Le critique littéraire ne peut intégrer le champ littéraire que s’il se sent légitime dans le champ littéraire, c’est-à-dire si sa formation universitaire ou sa position en tant qu’auteur, journaliste ou critique viennent cautionner son travail critique en tant qu’expert. Les critiques novices de la sphère numérique représentent une population sous-dotée au niveau statutaire. Quelquefois anonymisée, la critique littéraire numérique ne peut même pas se prévaloir de l’autorité de l’émetteur. Sur les plateformes comme Instagram ou Tiktok, la critique littéraire se cantonne à des prescriptions rapides, quelquefois corrélées à des actions d’achat qui obscurcissent l’apport. L’acte critique perd de son intégrité pour participer directement à la consumérisation de la culture.
Cette critique numérique cumule les indices dévalorisants : médium défavorablement connoté culturellement ; critique descriptive plus que analytique en formats courts; déficit de sélection; oralité; spectre large qui ne touche pas réellement sa cible; volume et qualité sociale du public; élection de genres non élitistes au risque de perdre de l’audience.
Elle est pourtant essentielle pour la diffusion de l’approche critique par l’utilisation d’un médium largement plébiscité par le public jeune.
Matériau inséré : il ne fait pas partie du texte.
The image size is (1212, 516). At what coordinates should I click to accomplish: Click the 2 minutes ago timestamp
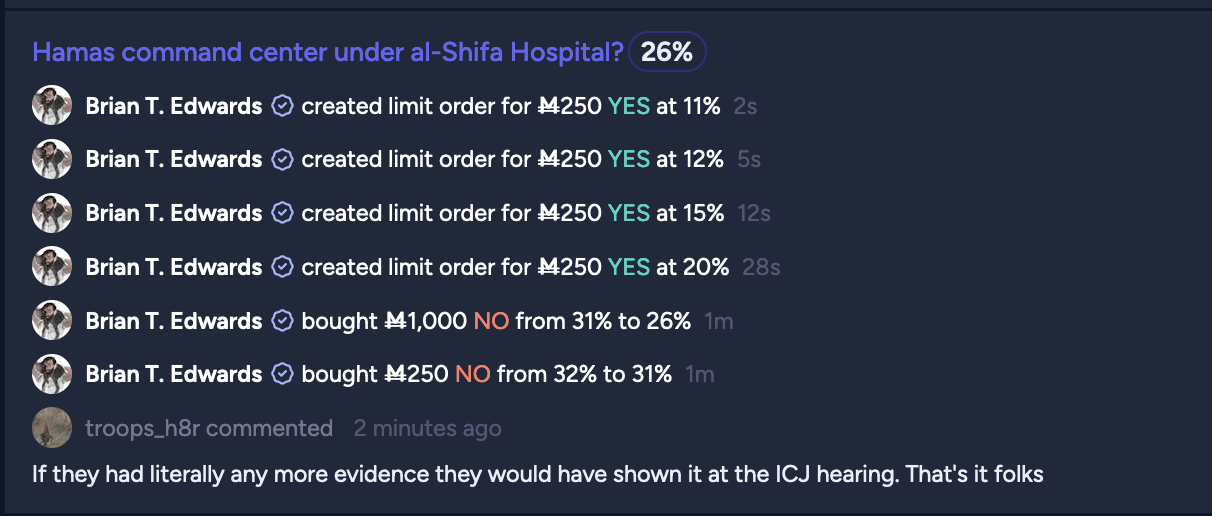point(427,429)
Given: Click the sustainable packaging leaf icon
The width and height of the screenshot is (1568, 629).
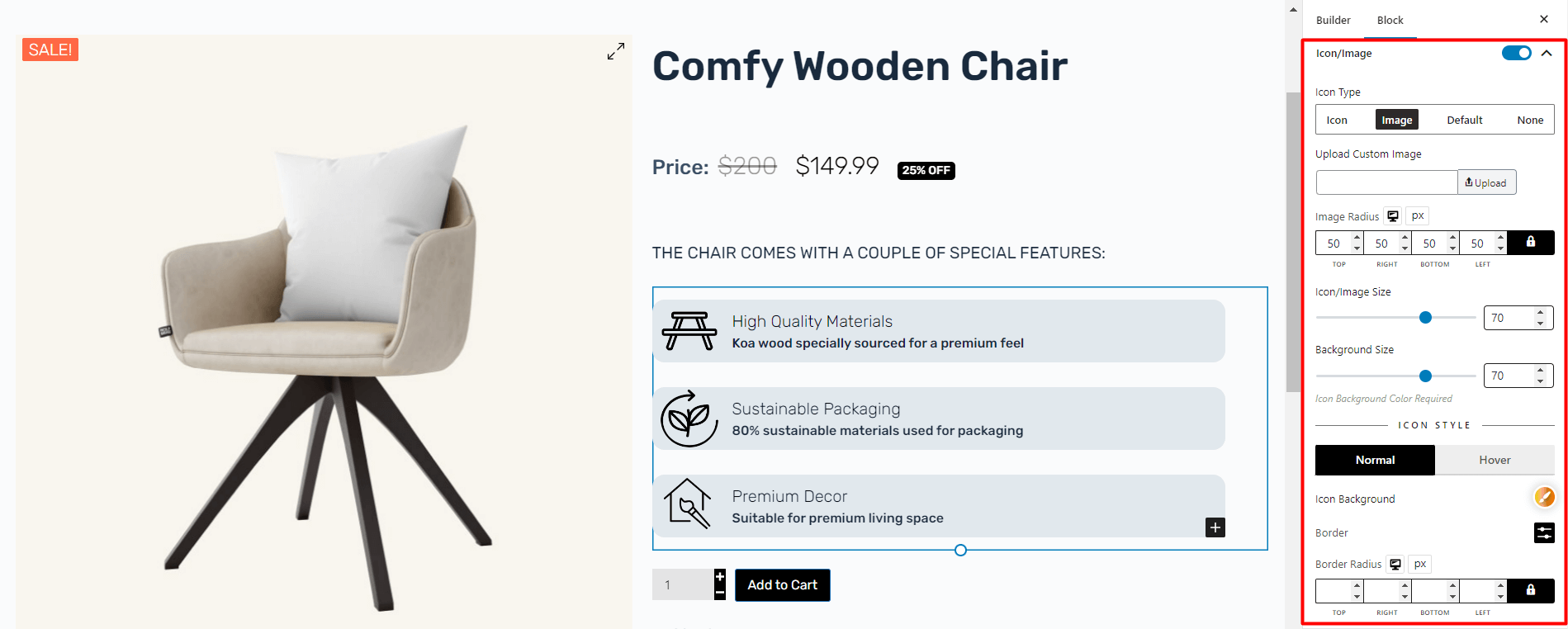Looking at the screenshot, I should click(x=689, y=419).
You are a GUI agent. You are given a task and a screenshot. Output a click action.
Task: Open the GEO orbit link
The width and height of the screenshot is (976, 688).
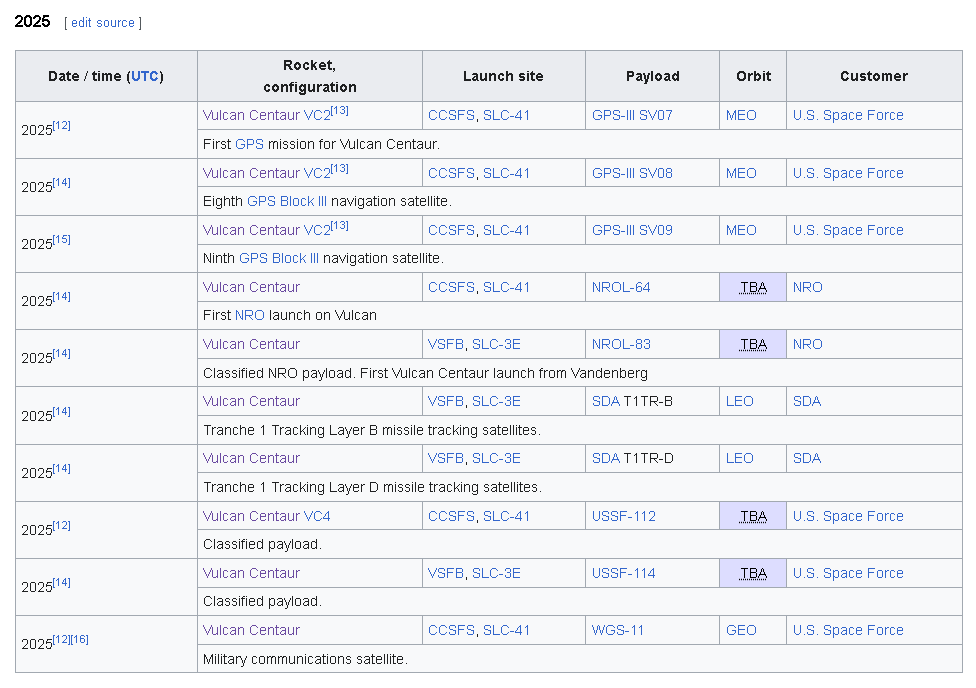[x=741, y=630]
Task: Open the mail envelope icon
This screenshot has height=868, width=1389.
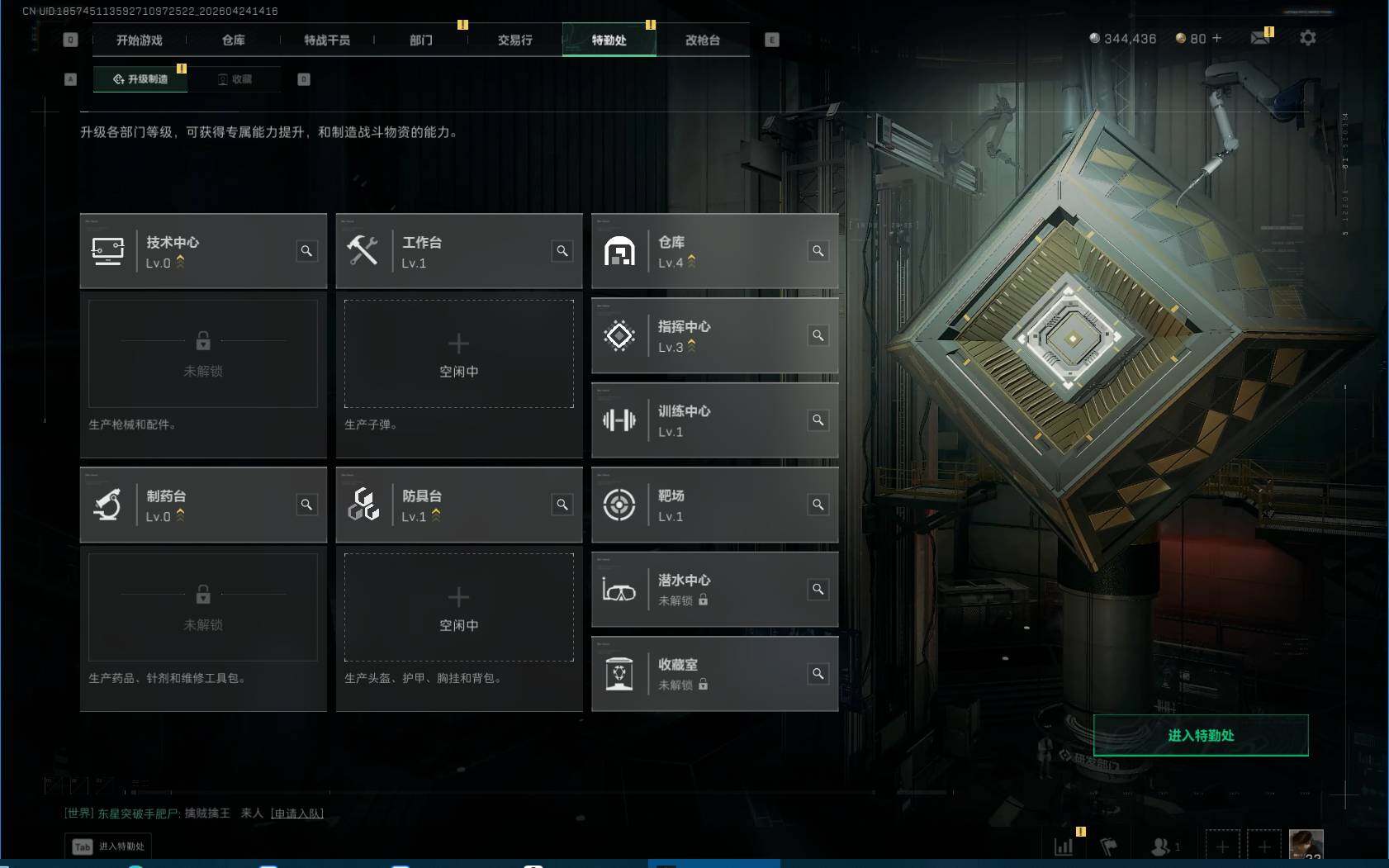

Mais le travail critique se cantonne à une prescription positive, du fait de l’insécurité statutaire des créateurs de contenus, qui souffrent d’une asymétrie d’autorité vis-à-vis des auteurs reconnus. Le tiktokeur ou l’instagrammeur ne se risquera pas à un apport négatif prononcé, du fait de la pleine conscience de la précarité de sa position, due à forte dissymétrie de consécration, Comme le fait remarquer Pierre Verdragues, dans l’ouvrage collectif très éclairants sur la réception critique des ouvrages des nouveaux entrants Premiers romans 1945-2003 (Presses Sorbonne Nouvelle), “si le sentiment d'insécurité critique est à son maximum en cas de «classique», puisque plus personne, ou presque, n’ose dire : «Ce n'est pas bien», il est à son minimum dans le cas d'un premier roman, à l'autre bout du spectre, ce qui ne veut pas dire qu'il disparaît, loin de là.”
C'est en cela que la critique littéraire noviciale retrouve sa force et son intérêt. Réalisant une lecture subjective et personnelle, traduite par des bandeaux d'accroche qui reflètent les circonstances du choix, “ mes 5 livres préférés”, “ mes livres de l'été”, “ les indispensables de la littérature”, cette forme trouve son chemin hors des contingences éditoriales du moment. Libérée du poids des restrictions qui régissent les relations avec les auteurs renommés, la critique numérique apportée par le public offre une lecture hétérogène des œuvres, soutenue par les expériences de lecture qui ne demandent plus à être validées par la doxa.
Le critique littéraire professionnel, journaliste presse, chroniqueur télé ou radio , est contraint par des sujets extra-littéraires. Les services de presse des maisons d'édition, les remontées médiatiques des best-sellers de la rentrée ou des vacances l'obligent souvent puissamment à intégrer des points de focalisation sur les quelques titres qui agitent déjà le monde éditorial. Les tiktokeurs et les instagrameurs n'ont souvent pas ce genre de conflits, libres parce que peu connus.
Il y a donc un paradoxe assez étrange dans cette situation. Le critique novice est à la fois fragilisé par sa position, mais cette position lui permet à contrario des avis, amour et des amours, mise en avant ou oubli, qui reflète des prises de position autonomes. Les critiques des médias traditionnels sont au cœur des stratégies des maisons d'édition qui les ont identifiés, ce qui semble impossible pour la masse pléthorique des critiques littéraires numériques. Il se dégage alors une forme de pureté dans ces capsules d'amoureux des lettres, qui attire quelques milliers de followers, bien loin de ce que peuvent regrouper les sujets mode , cuisine ou animaux de compagnie.
La littérature retrouve une forme d'innocence. Il s'agit bien d'un partage, d'un échange d'émotions littéraires, simplement nourri du goût de l'écriture. Le déficit de notoriété reste donc la cause d'un déséquilibre entre les auteurs présentés et les critiques du jour. Néanmoins, ces expériences décalées par rapport aux grandes tentatives commerciales des maisons d’édition laisse le champ libre à la vérité des émois littéraires.